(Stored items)

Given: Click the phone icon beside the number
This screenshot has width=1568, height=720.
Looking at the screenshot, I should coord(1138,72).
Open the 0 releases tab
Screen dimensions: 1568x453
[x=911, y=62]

Brief: Write every entry out again exactly.

Exercise solution:
Given: Click the phone icon beside the number
This screenshot has width=1568, height=720.
Looking at the screenshot, I should coord(1138,72).
Open the 0 releases tab
Screen dimensions: 1568x453
[x=911, y=62]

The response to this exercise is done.